I have to be honest, upon clicking the play tab I was a little worried that this album was destined to exist only in the realm of coffee shop music, or the background to your more meaningful conversations; thankfully I didn’t run with the assumption for too long, because Love And Fear by the Swedish Quartet Slim Loris is an interesting and unique sound worthy of paying attention to.
There are a lot of potential influences in their sound that range from classic Bowie to Fleetwood Mac to Arcade Fire, and there is nothing wrong with those influences in the least, especially when they handle what they take with such care. Nothing here feels like a rip-off or cut and paste musical sound, and the production value is clearly being taken very seriously by everyone involved. The album is clean and crisp in sound, filled with an interesting use of moody synths and drum beats that border almost too closely to my eternal musical nemesis; the sound of 80’s. One cannot fully appreciate my absolute distaste of this dark era of music without enduring one of my legendary rants on the subject in person, so when I continue to listen to an album that takes from that time of music so heavily, instead of immediately throwing off my headphones, that is saying something, so hats-off to Slim Loris for keeping me interested this long.

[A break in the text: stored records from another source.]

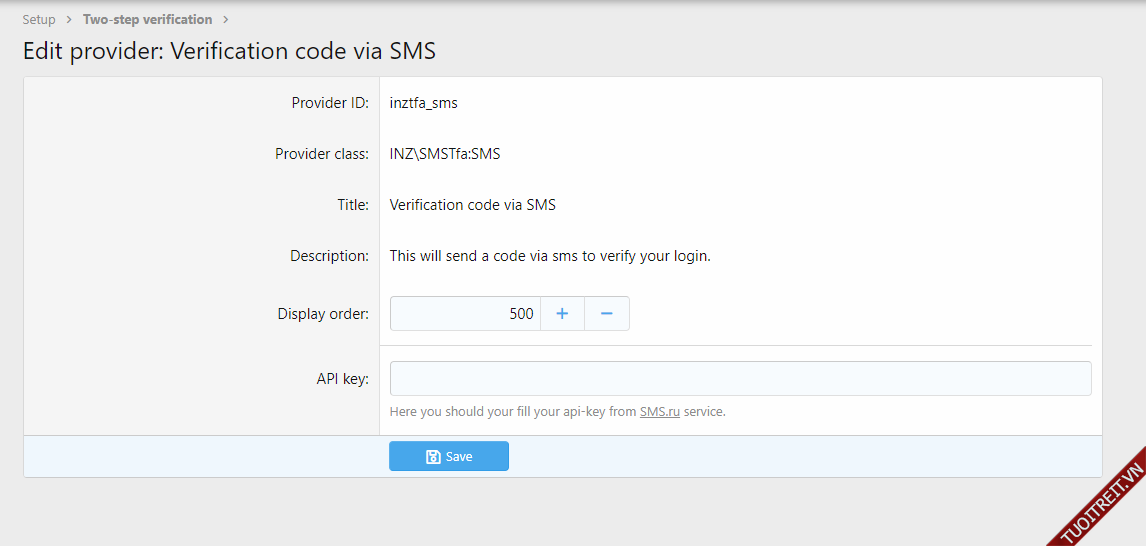Open the SMS.ru service link
The width and height of the screenshot is (1146, 546).
click(659, 411)
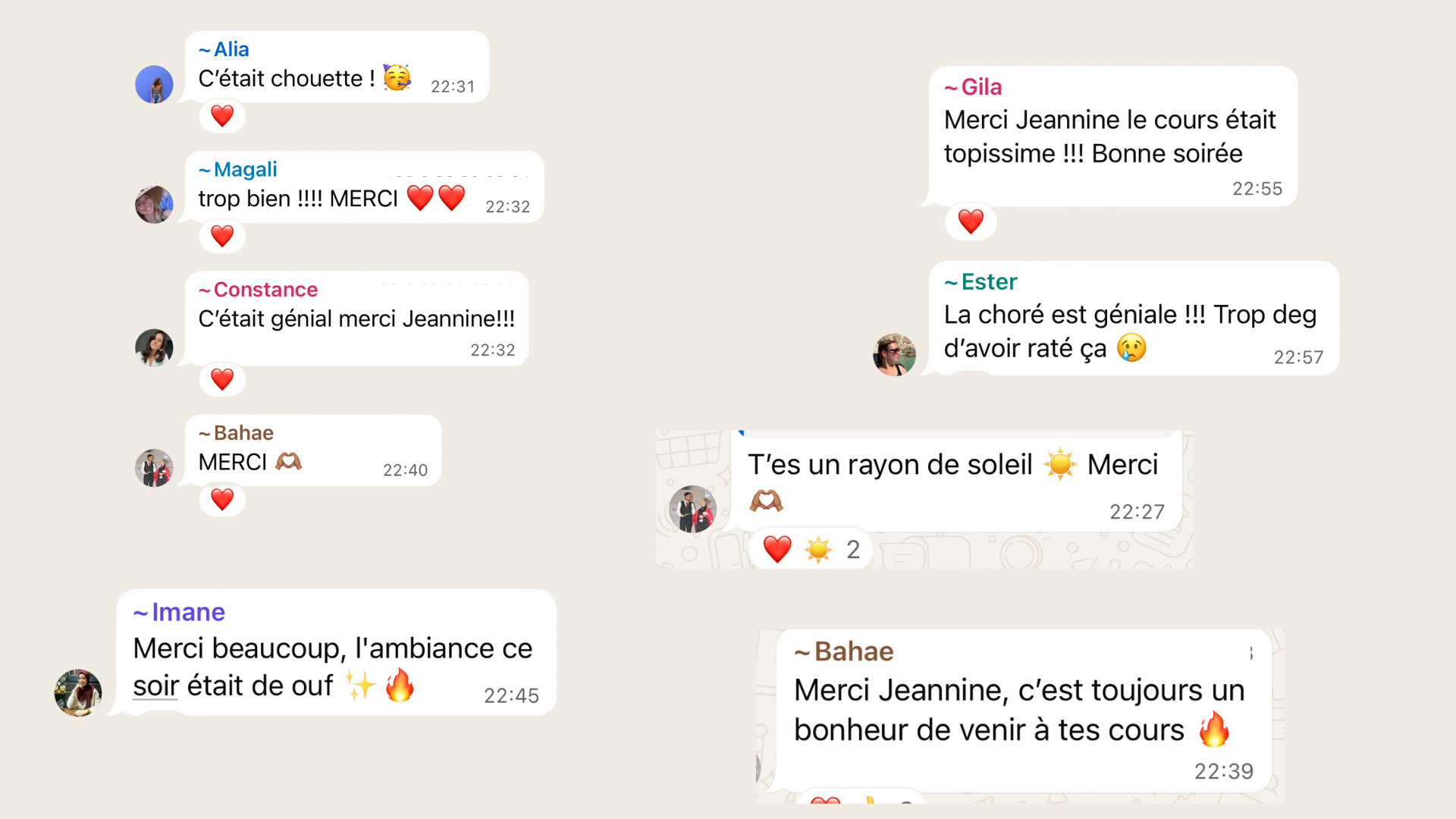Click the heart reaction under Bahae's MERCI message
1456x819 pixels.
[x=222, y=500]
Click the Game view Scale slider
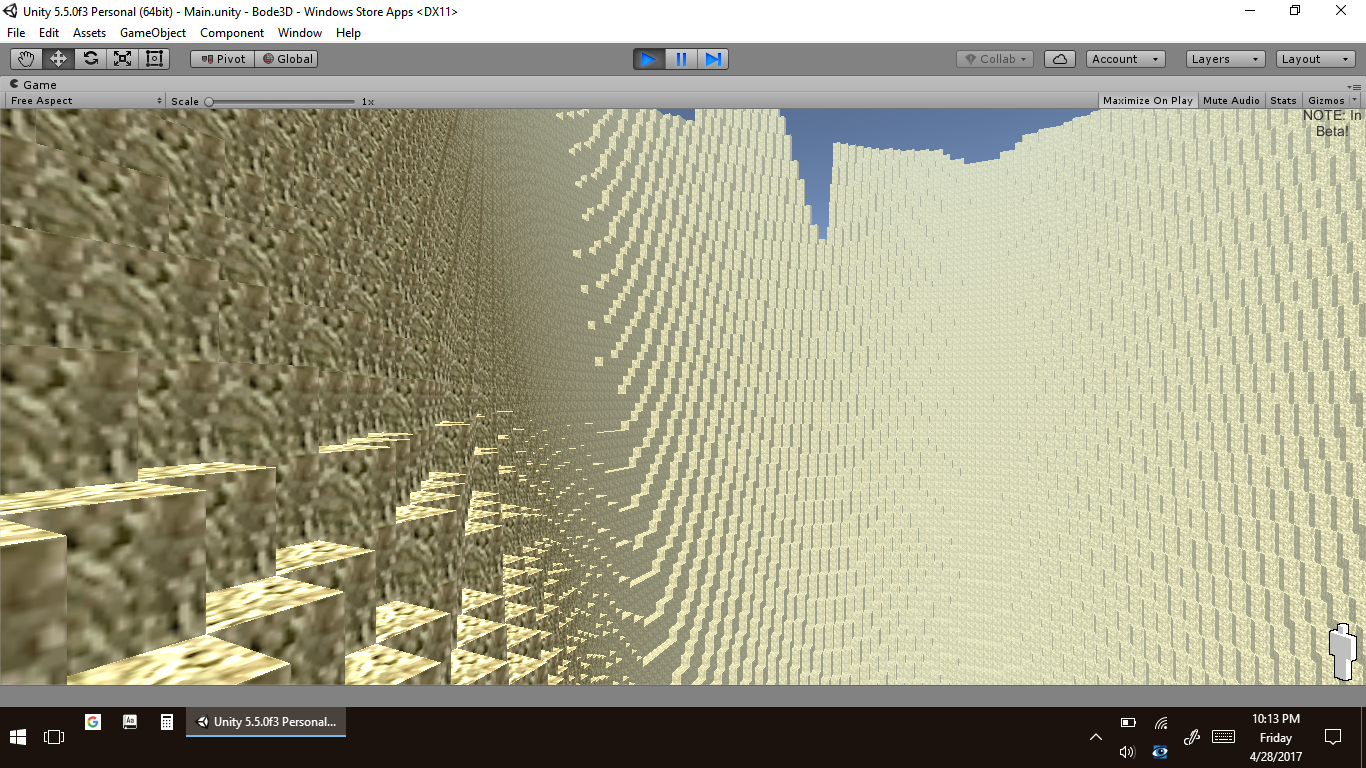Screen dimensions: 1366x768 (281, 101)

A few songs in and I am quite aware of how diverse this band really is, to even to their own sound. Every song is different from the previous track, and the production value is top notch. Every instrument is given its proper place among the interesting vocal lines from the talented and smooth main vocals of Mattias Cederstam, combined with the equally silky background vocals of Leon Lindström. Nothing feels overbearing or distasteful here, and over two minutes into the song Down I find myself wanting to restart the song over, just so I can experience the journey of this upbeat track once again.

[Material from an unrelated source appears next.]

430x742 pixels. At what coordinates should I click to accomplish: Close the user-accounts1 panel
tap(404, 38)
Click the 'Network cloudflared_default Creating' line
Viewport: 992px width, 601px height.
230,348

This is easily Slim Loris’s greatest strength on this album, their natural ability to bring you into their own unique sound without having to turn the volume up past ten, although it sounds even better turned up loud.

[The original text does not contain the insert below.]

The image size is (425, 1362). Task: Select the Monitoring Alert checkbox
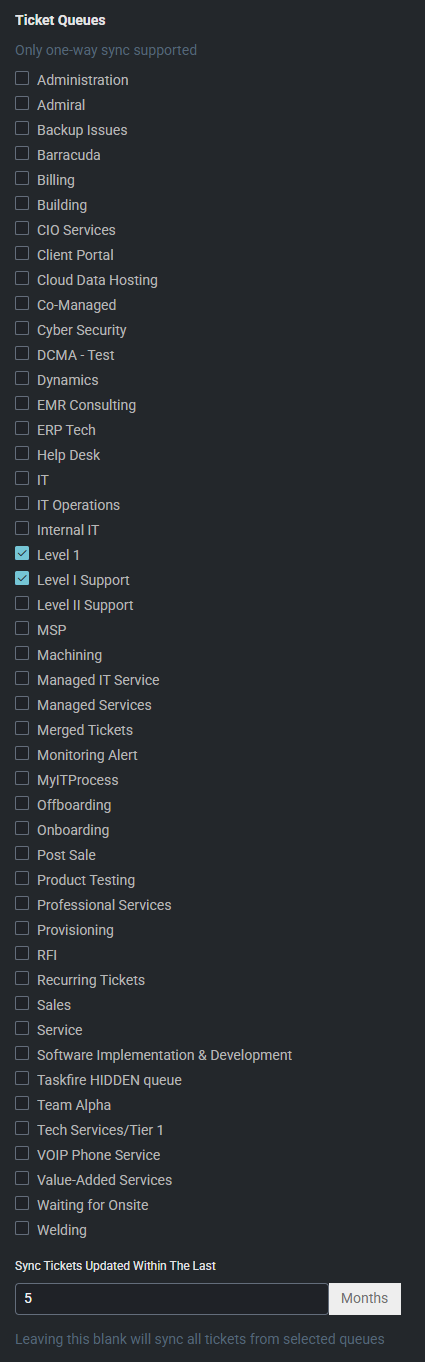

Every song is its own entity on Love And Fear, and it feels as though the band made a real effort to showcase their diversity this time around, which is successfully achieved on this artsy sophomoric album.
If you are looking for a creative and well written album that does not belong only in coffee shops, but would easily work well in one, this is one of those uplifting albums you should take a chance on; and after a few more listens to this interesting album that could easily have choked to death on its 80’s-inspired tracks, I am sure glad I did.